When I see highly systematized videogame related fan production like the classic example of Sonic OCs, I see kids (and, okay, also adults) inserting themselves into the promise of the formula. It’s a way to be a part of the action while still asserting an aspect of yourself. Further, it’s a way to incorporate some of the success of the formula into your self-image. Even “original” indie games retain an element of this, and when we get into the messier (and more controversial for varied reasons) aspects of fandom, porn, slash fic, rom hacks, sex games and so on, I don’t really see a point where they become truly outsider. We’ve gotten to the point where even people who don’t have Ao3 accounts were looking at the all-male cast of FFXV and saying, well, that’s for fanfiction, right? Really, the form of videogames, specifically the elements of repeatability and distributability, have always included and even in part relied upon this outcome.

To me this kind of shuts down the nice idea of fanwork being meaningfully more liberatory than the source material. While it feels really good to write involved fiction about characters you identify with and find and make community with people who feel the same, it hasn’t really altered anything about the hell combo of societal forces women like me face that lead us to be overwhelmingly depressed or at the very least continuously alienated by how we “should” be in the current order under capitalism. It’s a coping mechanism that doesn’t change the formula, but allows me to insert myself into the formula, and feel like I’ve taken some of its power in turn… whether I actually have or not, well…. We all had those fantasies of our Sonic OC being noticed by Sega, right? (No, mine was from Megaman Battle Network)

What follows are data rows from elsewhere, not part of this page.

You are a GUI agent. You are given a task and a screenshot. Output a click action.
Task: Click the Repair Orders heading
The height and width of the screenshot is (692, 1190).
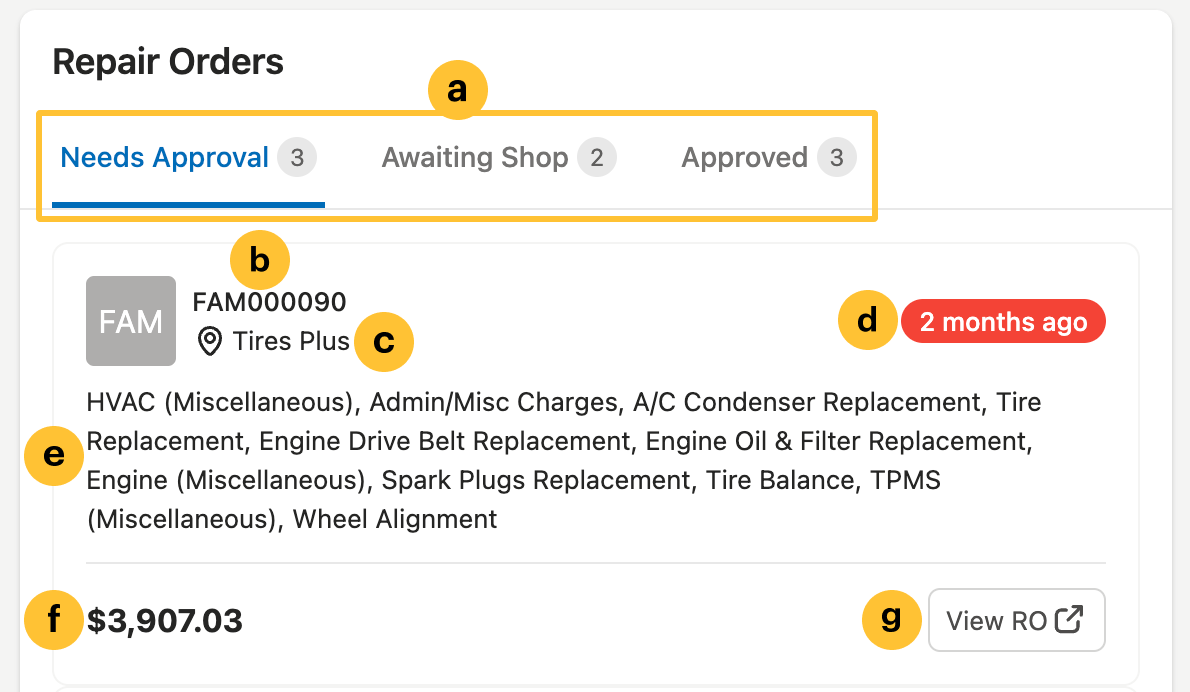[x=168, y=61]
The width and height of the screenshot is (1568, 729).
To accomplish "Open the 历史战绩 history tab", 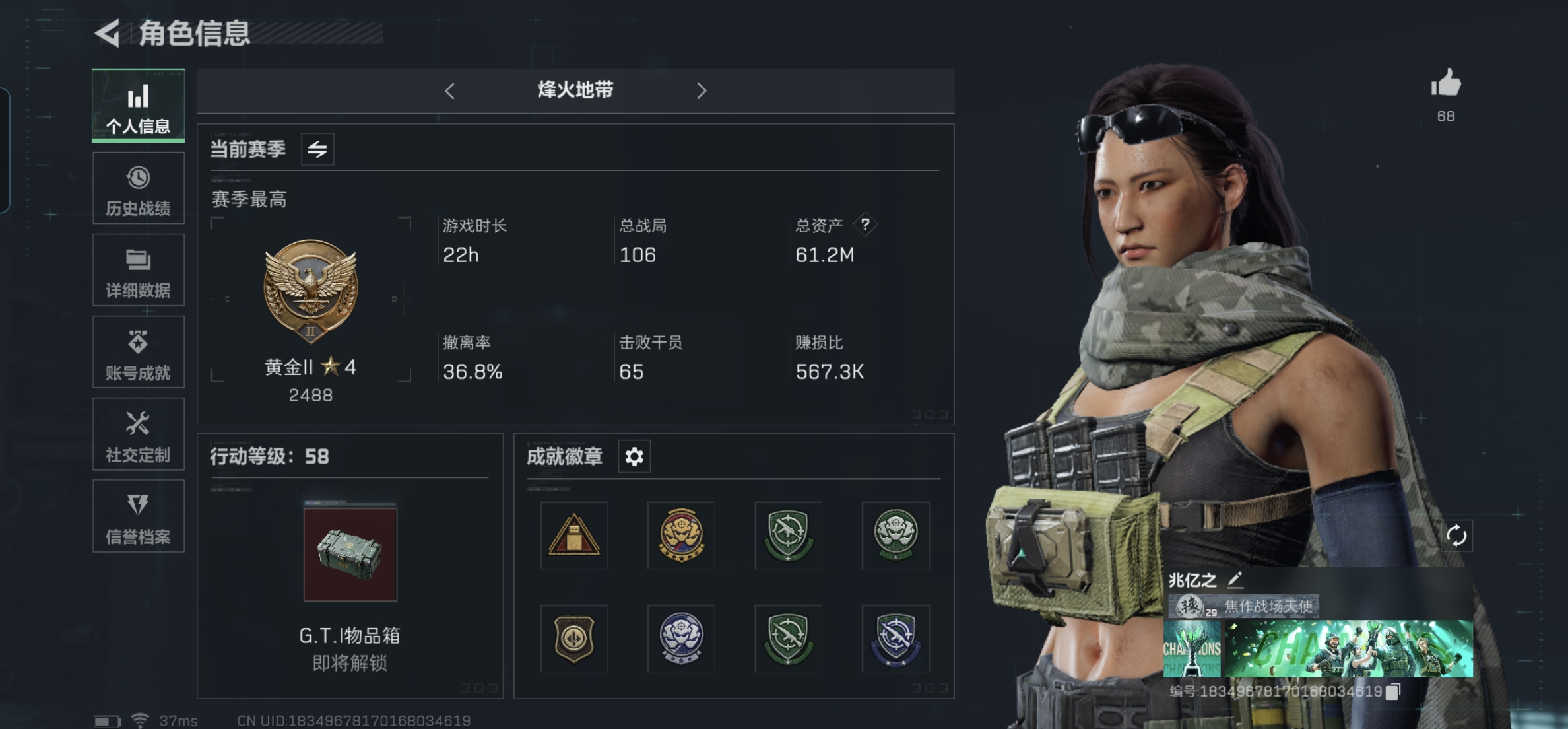I will point(139,189).
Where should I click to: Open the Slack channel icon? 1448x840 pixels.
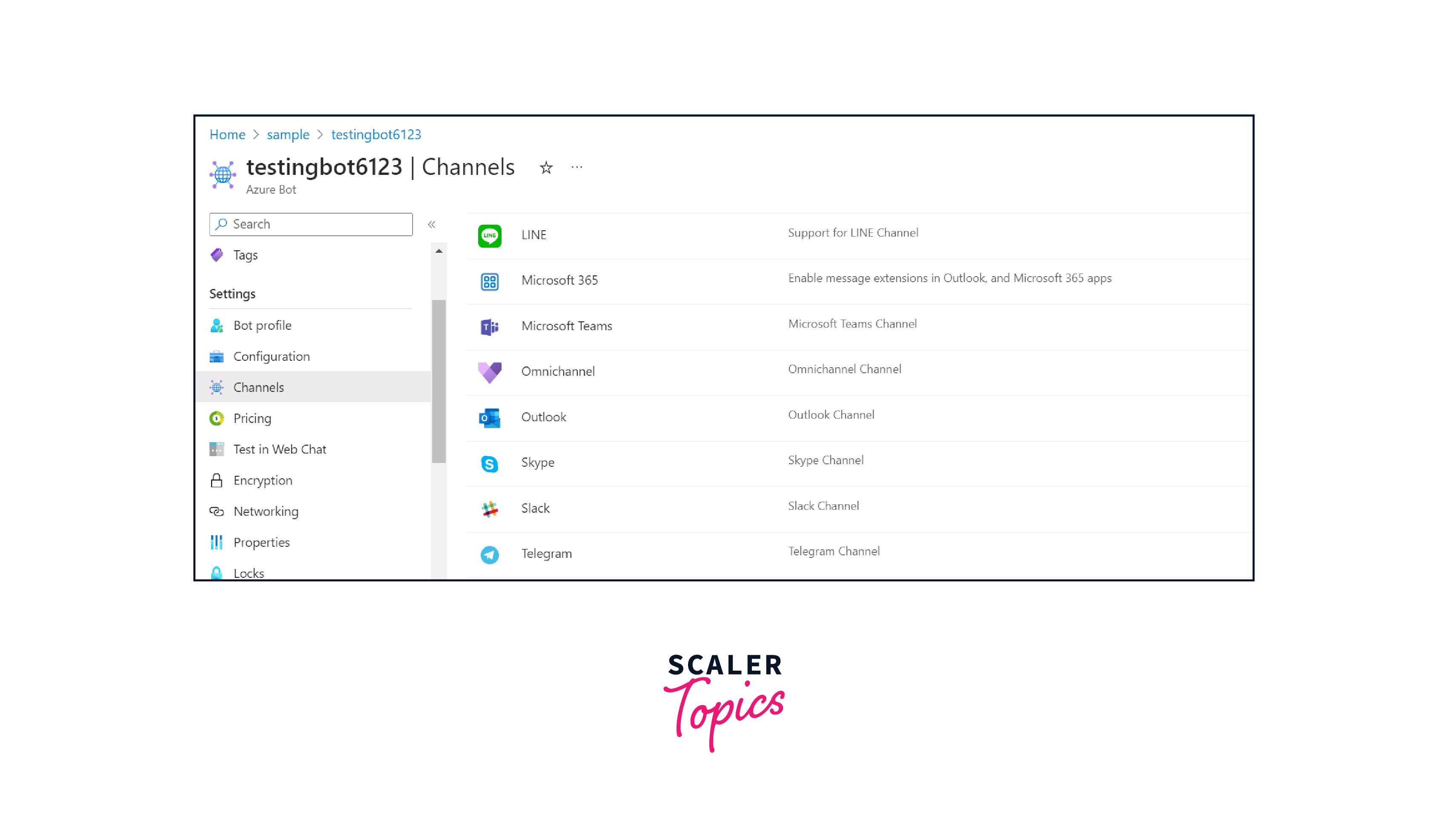490,509
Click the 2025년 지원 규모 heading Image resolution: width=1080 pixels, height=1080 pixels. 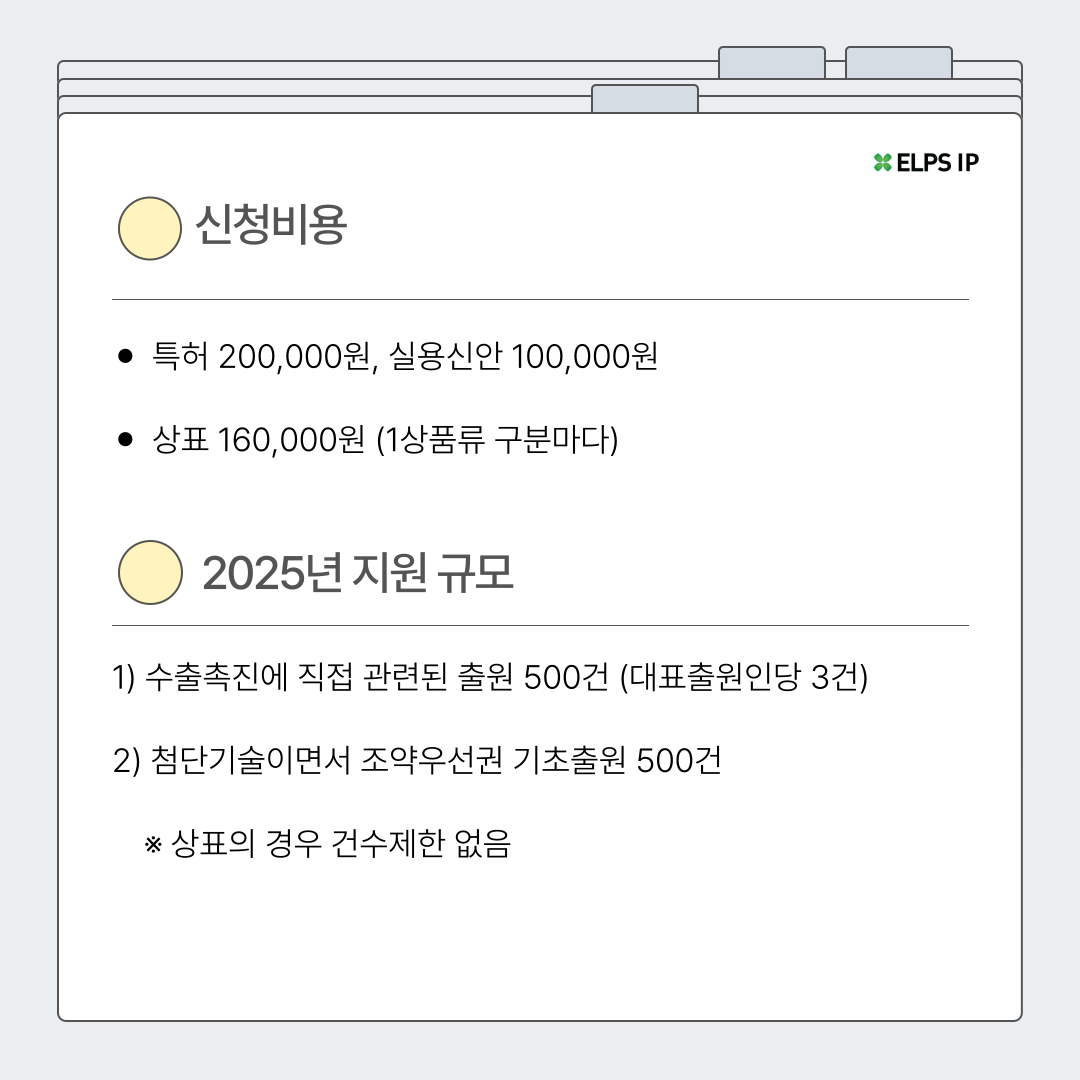(357, 574)
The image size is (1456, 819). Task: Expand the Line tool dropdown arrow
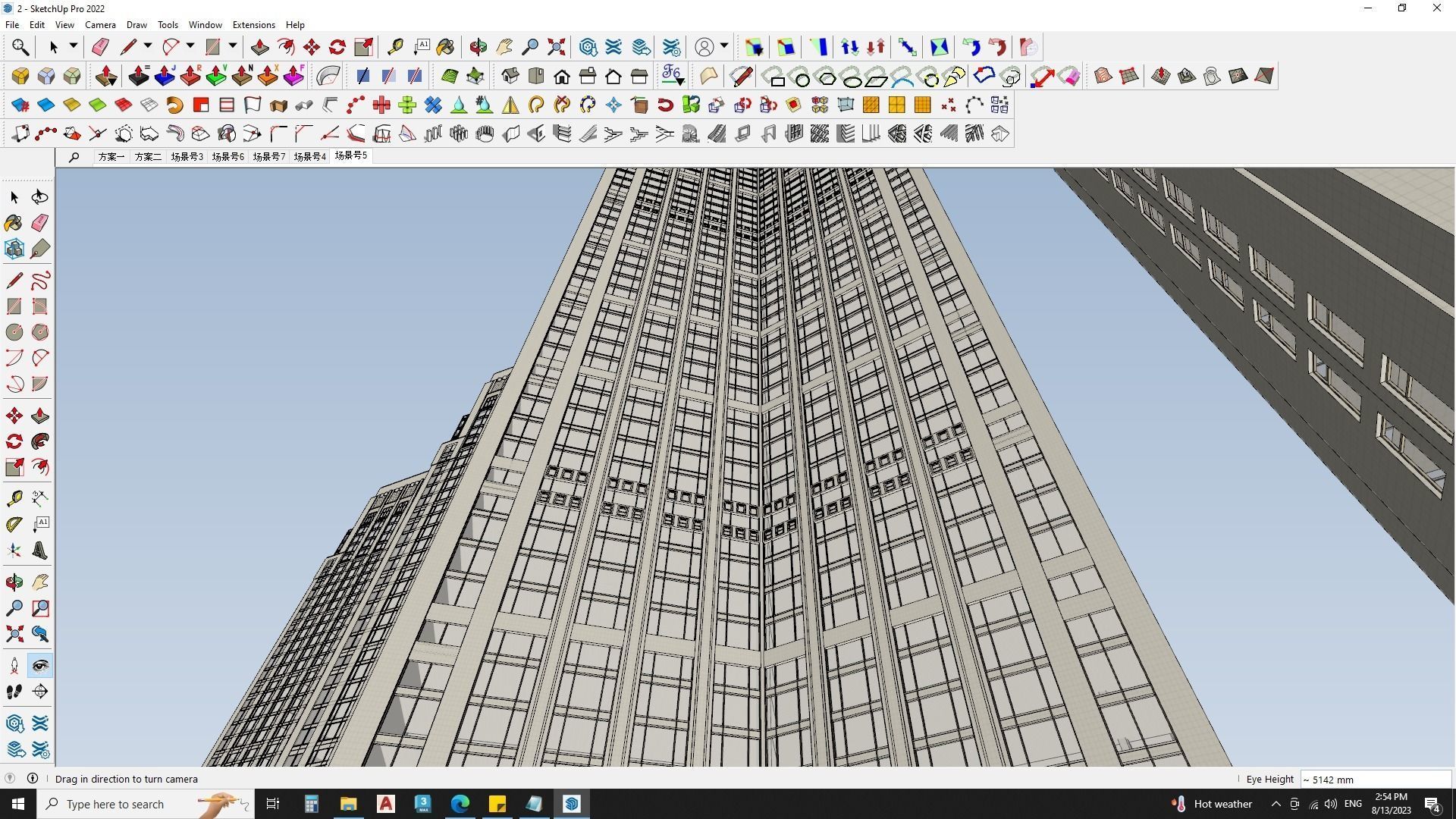148,46
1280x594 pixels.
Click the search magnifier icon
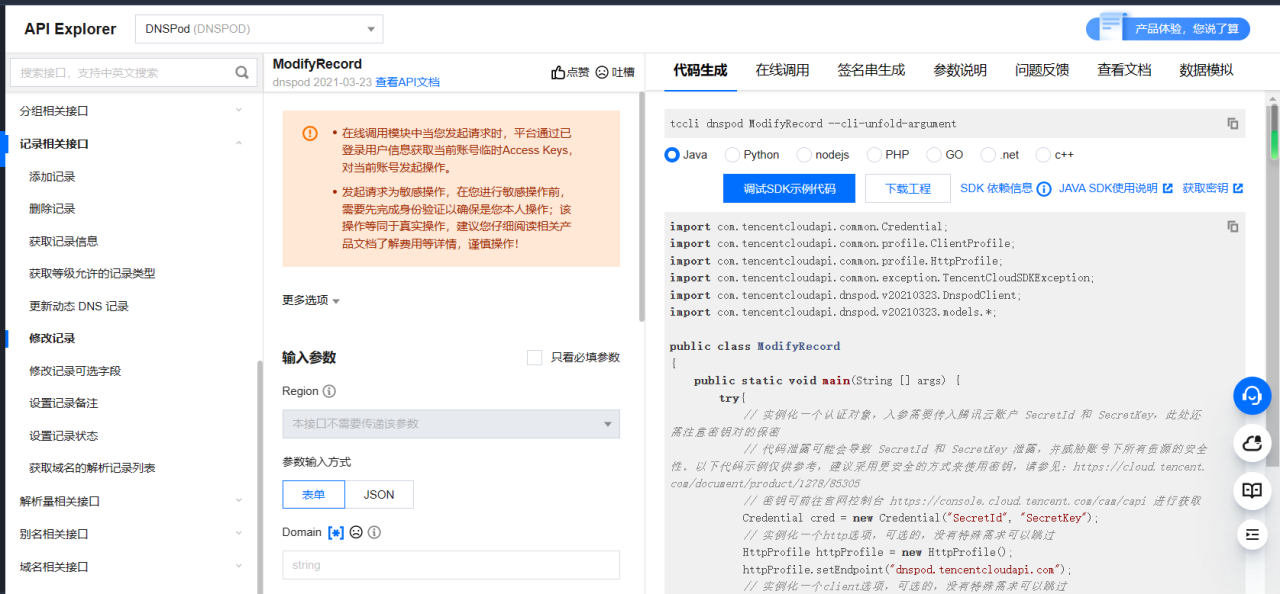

The opportunity that instead arises from thinking of these things as already part of the center in a way is that we come to the conclusion that they’re already a logical part of Game Studies and game history, just as worthy of consideration. We don’t have to argue about why they’re relevant to understanding videogames in the same way the holy source code of Tetris or something like that is. Or really, we shouldn’t have to. I mean… obviously you’ll still have to convince some people but not me.